Most people who vote for these parties have been on the losing side of globalization and technology change. If neoliberal trade regimes have benefitted anyone, it sure hasn’t been them.
What differs, of course, is the country that’s the star of the story. In every case, the candidates appeal to a time when his or her own country — be it the United States, France, Russia, or Great Britain — was “great,” “respected,” and less embedded in an international system that deprives it of sovereignty. (Obviously, if all of these countries become “great” again in the way these candidates suggest, this will be a planet with too many pigeons and not enough statues.)

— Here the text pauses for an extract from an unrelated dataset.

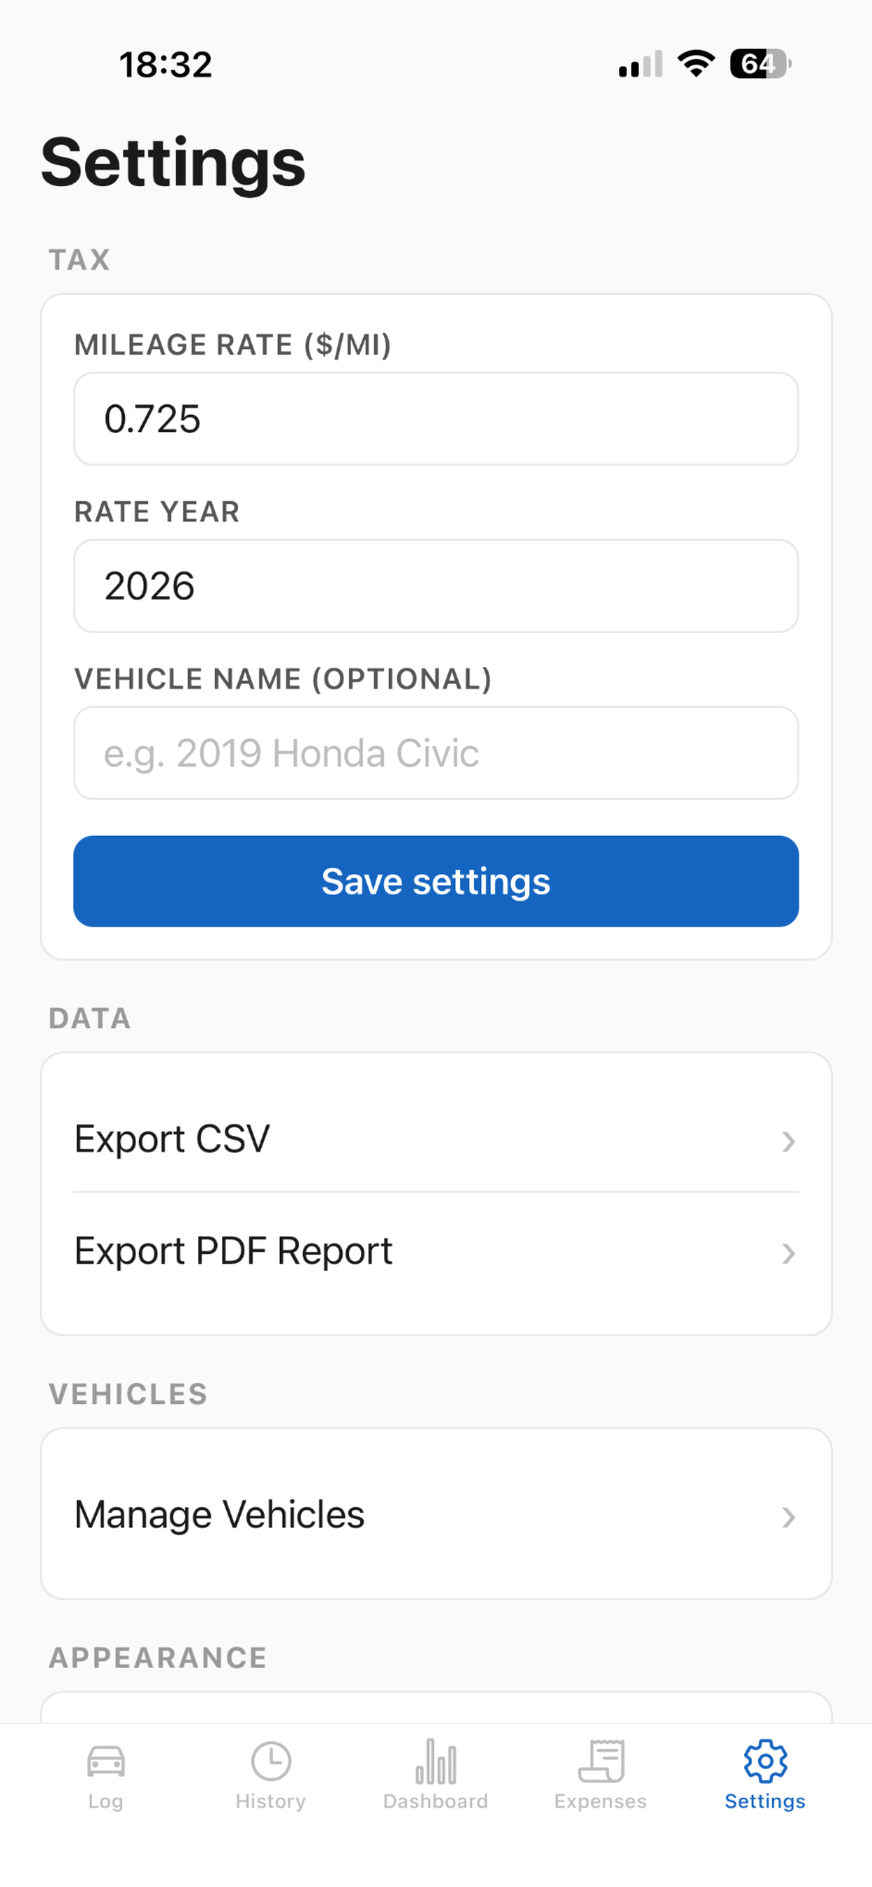Open the Export CSV row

Is the deeper story behind all of this the seemingly-eternal fallout of the financial and the Eurozone crises? Or is it something even bigger?
If you grew up reading Robert Kaplan’s thoughts about geopolitics, you’ll know that he’s been predicting anarchy since 1994, when he wrote his famous, Malthusian essay, “The Coming Anarchy.” I don’t always agree with him, but he’s a writer for whom I always have time. First, because he’s deeply learned. Second, because he gets out of his armchair and spends time in the places he writes about, a lot of time. He isn’t just building geopolitical models from the comfort of his mom’s basement. Third, because he’s a pessimist to the bone, which is of course the correct foundation for conservatism. So whenever things seem to be falling apart, I think, “Perhaps it’s time to read Kaplan again. He did predict this, after all.”

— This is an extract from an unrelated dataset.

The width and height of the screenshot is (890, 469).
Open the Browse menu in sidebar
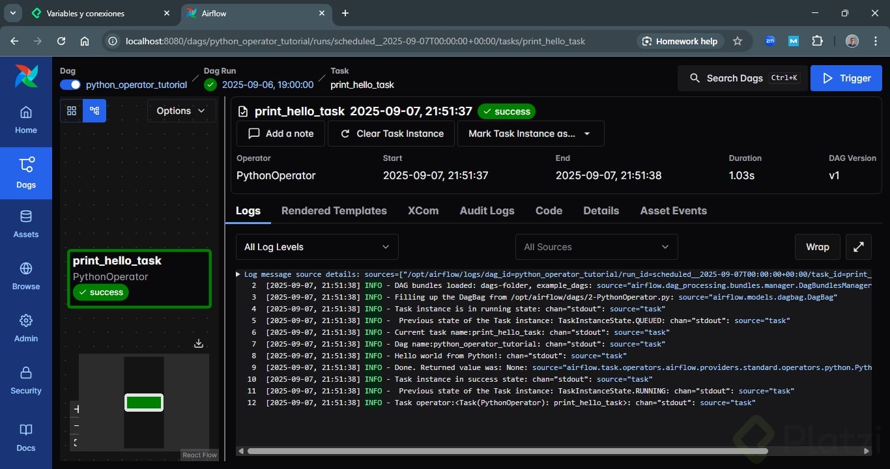tap(26, 276)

In 1997, well before it was fashionable to ask this question, he wrote “Was Democracy Just a Moment?”
The collapse of communism from internal stresses says nothing about the long-term viability of Western democracy. Marxism’s natural death in Eastern Europe is no guarantee that subtler tyrannies do not await us, here and abroad. History has demonstrated that there is no final triumph of reason, whether it goes by the name of Christianity, the Enlightenment, or, now, democracy. To think that democracy as we know it will triumph—or is even here to stay—is itself a form of determinism, driven by our own ethnocentricity. Indeed, those who quote Alexis de Tocqueville in support of democracy’s inevitability should pay heed to his observation that Americans, because of their (comparative) equality, exaggerate “the scope of human perfectibility.” Despotism, Tocqueville went on, “is more particularly to be feared in democratic ages,” because it thrives on the obsession with self and one’s own security which equality fosters.

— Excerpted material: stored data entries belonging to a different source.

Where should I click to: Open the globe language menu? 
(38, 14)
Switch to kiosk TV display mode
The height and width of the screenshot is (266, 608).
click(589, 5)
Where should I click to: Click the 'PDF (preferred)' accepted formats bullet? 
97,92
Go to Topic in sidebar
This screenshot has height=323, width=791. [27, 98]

I submit that the democracy we are encouraging in many poor parts of the world is an integral part of a transformation toward new forms of authoritarianism; that democracy in the United States is at greater risk than ever before, and from obscure sources; and that many future regimes, ours especially, could resemble the oligarchies of ancient Athens and Sparta more than they do the current government in Washington. History teaches that it is exactly at such prosperous times as these that we need to maintain a sense of the tragic, however unnecessary it may seem. The Greek historian Polybius, of the second century B.C., interpreted what we consider the Golden Age of Athens as the beginning of its decline. To Thucydides, the very security and satisfactory life that the Athenians enjoyed under Pericles blinded them to the bleak forces of human nature that were gradually to be their undoing in the Peloponnesian War.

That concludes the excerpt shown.